The British Government Communications Headquarters (GCHQ) is also collecting all data transmitted to and from the United Kingdom and Northern Europe via the subsea cable that runs from Japan, via Singapore, Djibouti, Suez and the Straits of Gibraltar to Northern Germany. The SMH emphasised that access was facilitated through SingTel, which is publicly-listed but majority-owned by Temasek Holdings.
SingTel and Singapore's Ministry of Defence (MINDEF), in the manner of the SPF response to BBC investigations, have not responded to queries sent to them. The idiom "No smoke without fire" means that when people suspect something, there is normally good reason for the suspicion, even if there is no concrete evidence. To prefer to wait and then react to "allegations" is a curious choice. Have they learnt nothing from the haze inducing fires from Indonesia?
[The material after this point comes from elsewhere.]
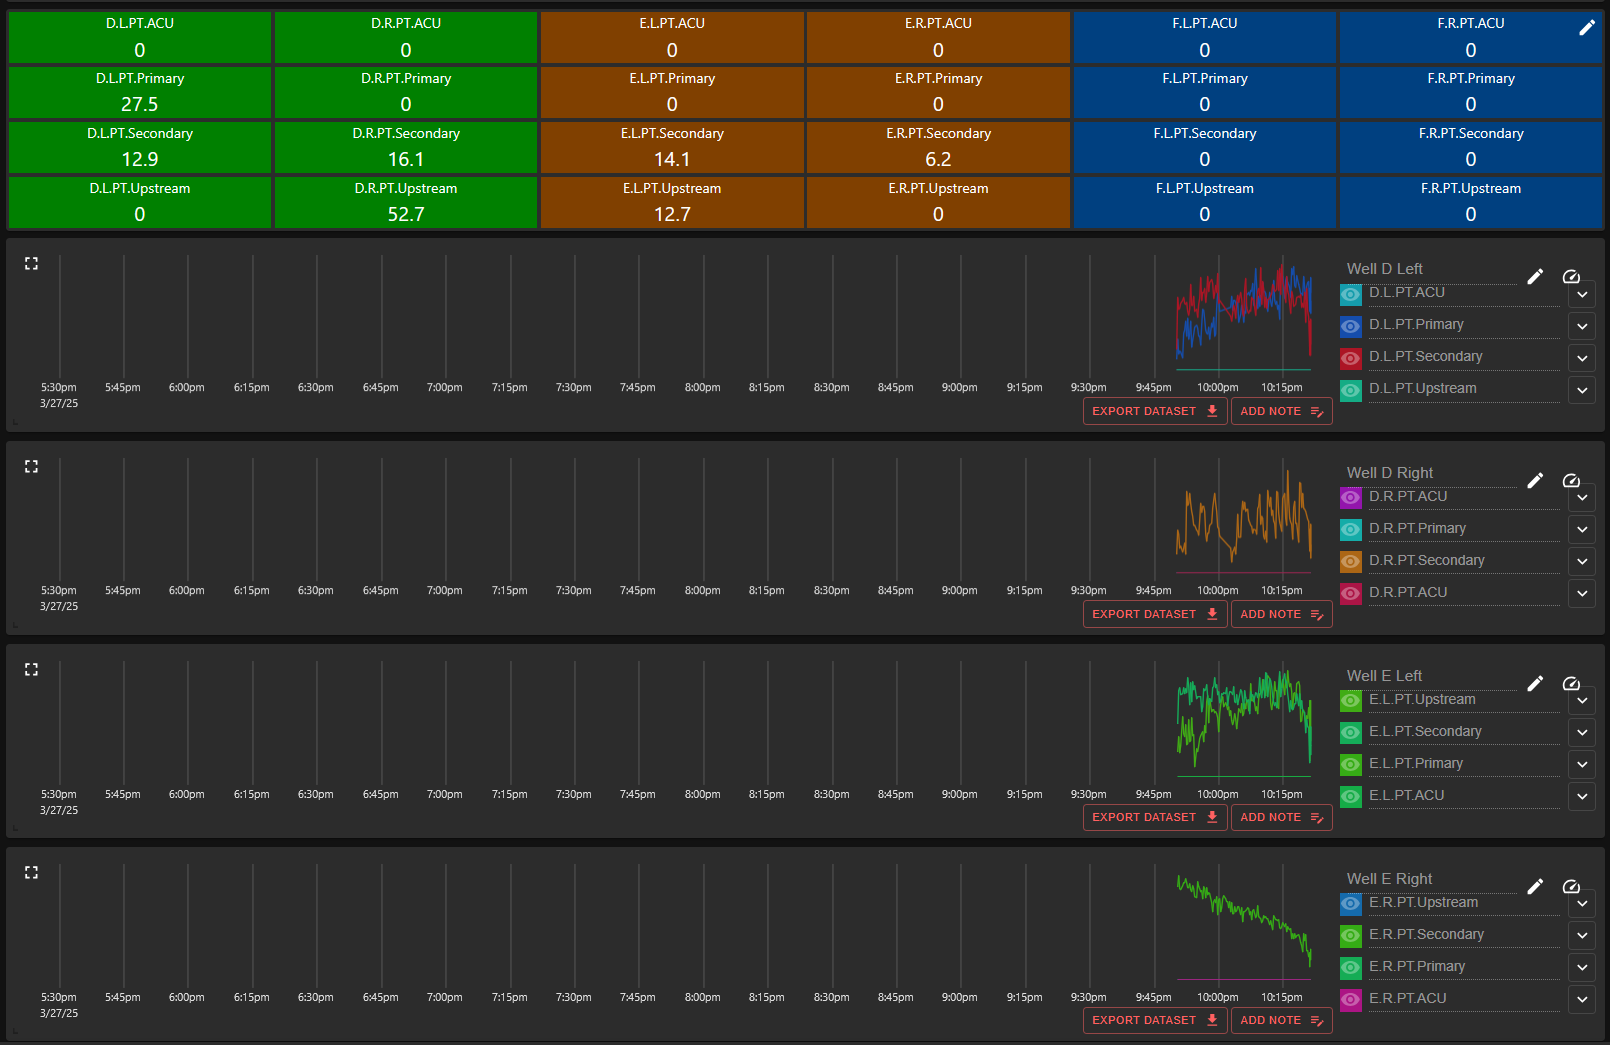This screenshot has height=1045, width=1610.
Task: Click Add Note below the Well E Right chart
Action: [x=1281, y=1020]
The news floating around the globe is consistent with The Guardian's newspaper report in June about the GCHQ interception program leaked by Edward Snowden, codenamed Tempora, that involves harvesting all data, emails sent and received, instant messages, calls, passwords and more, entering and exiting Britain via undersea fibre-optic cables. Australian intelligence sources have separately confirmed that their ASD and the highly secretive Security and Intelligence Division (SID) of Singapore's Ministry of Defence also play key roles in intercepting communications traffic through Asia.